_Work instructions_.
Write out, from the entries below, exactly the lines that run between the lines holding "Viewport: 1024px width, 576px" and "You are a computer-use agent. The", inclusive, and stop there.

_Records provided_.
⁂

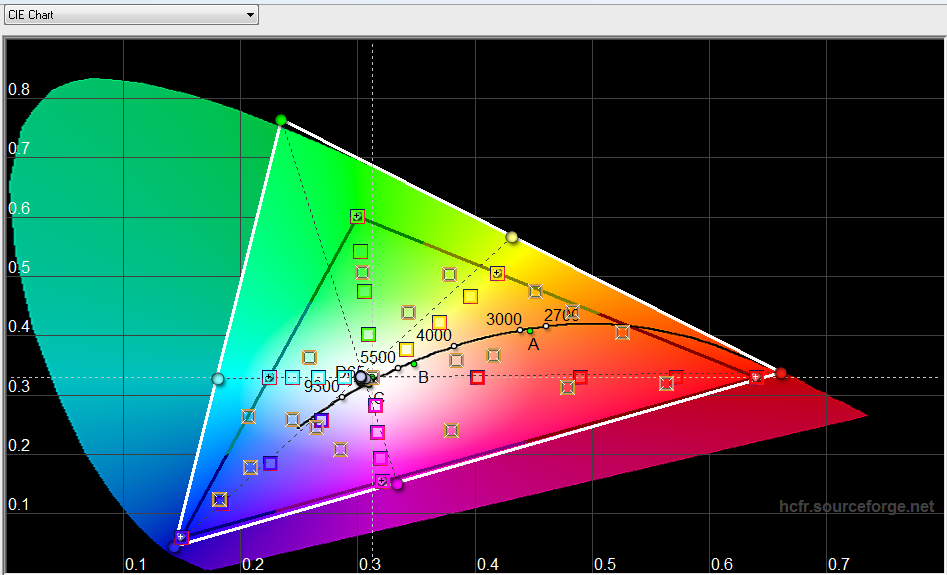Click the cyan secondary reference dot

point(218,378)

⁂

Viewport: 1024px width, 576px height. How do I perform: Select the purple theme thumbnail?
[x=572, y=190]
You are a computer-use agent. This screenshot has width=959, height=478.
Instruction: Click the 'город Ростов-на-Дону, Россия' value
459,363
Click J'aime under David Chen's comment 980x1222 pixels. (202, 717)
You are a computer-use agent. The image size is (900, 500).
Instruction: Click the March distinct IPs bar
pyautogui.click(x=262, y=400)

⁂

_Output for this task_.
Viewport: 1024px width, 576px height. How do I perform: Select the purple theme thumbnail?
[x=572, y=190]
You are a computer-use agent. This screenshot has width=959, height=478.
Instruction: Click the 'город Ростов-на-Дону, Россия' value
459,363
Click J'aime under David Chen's comment 980x1222 pixels. (202, 717)
You are a computer-use agent. The image size is (900, 500).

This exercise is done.